Aufnahmen sichern (nicht konvertieren, brennen o.ä.)

      Aufnahmen sichern (nicht konvertieren, brennen o.ä.)

      Hallo, ich habe seit ein paar Jahren den UFC960 und bin im großen und ganzen recht zufrieden damit. Auf meiner 1 TB externen Festplatte befinden sich mittlerweile einige Aufnahmen die ich ungern durch einen Festplattencrash verlieren möchte. Ich möchte daher diese Aufnahmen sichern (also nicht konvertieren, joinen, brennen o.ä. was in diesen Forum das Thema der meisten Topics ist).

      Ich habe mir daher eine zweite Festplatte gekauft und die über den Receiver eingerichtet. Nun habe ich testweise am PC eine Aufnahme in das entsprechende Verzeichnis der neuen Festplatte kopiert. Leider zeigt das Receiver Aufnahmen-Archiv diese nicht an. Kann mir jemand einen Tipp geben wie/ob das zu machen ist?

      Als nächstbessere Lösung habe ich versucht die Aufnahmen in den Media-Bereich der Festplatte zu kopieren. Hier findet der Receiver die Aufnahme und kann Sie auch abspielen. Damit könnte ich zur Not leben wenn hier nicht das Problem wäre dass größere Aufnahmen nach 4 GB gesplittet werden. Jetzt müsste ich also doch erst am PC joinen und NTFS verwenden. Den Aufwand möchte ich eigentlich vermeiden weil ich nur eine "dumme" Sicherung brauche.

      Danke für Tipps!

      Michael
      UFC 960 FW 2.0
      Ein langsamer Weg geht über FTP. Dafür muss Dein UFC 960 in Dein Netzwerk eingebunden sein.

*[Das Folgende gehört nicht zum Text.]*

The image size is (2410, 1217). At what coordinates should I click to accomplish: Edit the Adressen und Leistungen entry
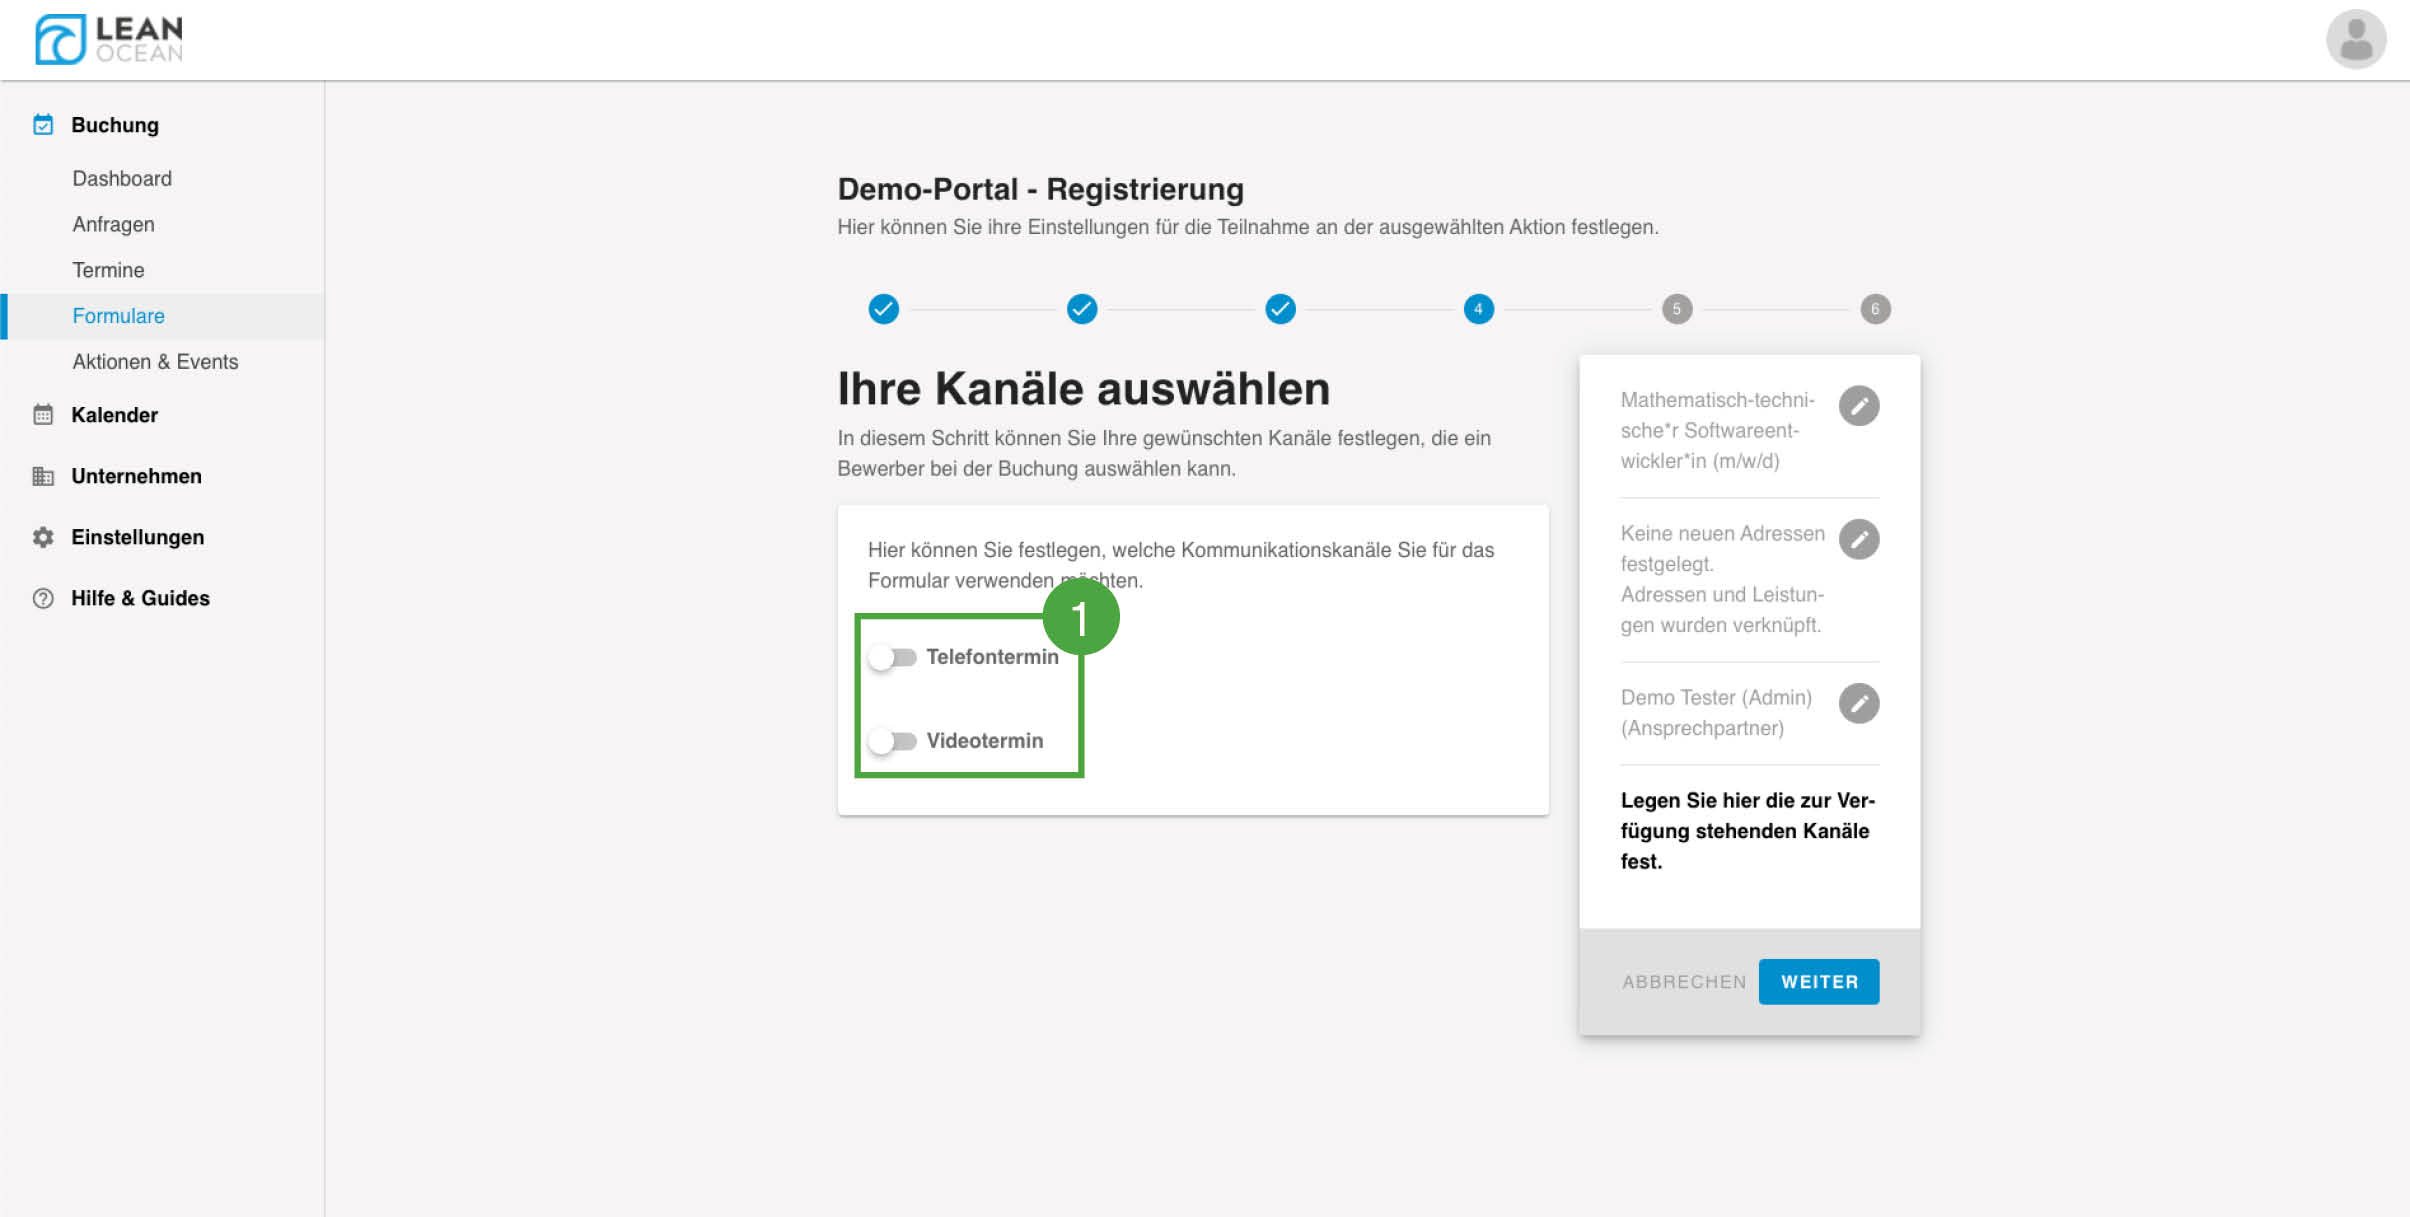[1858, 540]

Mit einem FTP-Programm, z.B. Filezilla oder Total Commander, oder dem normalen Windows Explorer kannst Du dann auf die an den UFC 960 angeschlossene Platte zugreifen und die gewünschten TS-Dateien rüberkopieren. Damit große Dateien in einem Stück auf Deiner am PC angeschlossenen externen NTFS-Festplatte abgelegt werden, schaltest Du am UFC 960 die 4GB-Dateibegrenzung im Hauptmenü - Anwendungen aus. Weitere Infos zu diesem Weg findest Du über die Suchfunktion des Forums.
      Die TS-Dateien lassen sich am PC sehr gut mit dem VLC-Player abspielen.
      UFC 960sw (FW 2.04, zurück von 2.07), UFZ 111, Mac
      UFC 662sw (FW 1.23)
      @Michael: Wenn Du die neue Festplatte am Receiver eingerichtet hast, wie funktioniert der Betrieb dann?
      Wenn man bei den anderen 9xx-er Receivern zwei Archivplatten einrichtet, kann man diese nicht gleichzeitig am Gerät betreiben.

      Kenn mich mit den Kabelreceivern nicht so aus, aber wenn es so läuft, wie bei den Sat-Geräten, dann sollte eine Festplatte, die zuvor am PC mit FAT32 formatiert wurde, vom Receiver als Zweit-Archiv akzeptiert werden.
      Diese kann dann parallel mit der Haupt-Archivplatte betrieben werden.
      Über den Menü-Befehl "Auf USB-Datenträger kopieren" kannst Du dann Deine Aufnahmen von der Archivplatte auf die Zweit-Platte kopieren.
      Die Zweit-Platte wird in die Archivstruktur eingebunden und ist über das Menü aufrufbar. Alle Sendungen, die darauf liegen, lassen sich so abspielen, wie von der Haupt-Archivplatte.
      Dies ist auch die einzige Möglichkeit, wie sich Aufnahmen so sichern lassen, daß sie danach noch über die Archiv-Funktion verfügbar sind.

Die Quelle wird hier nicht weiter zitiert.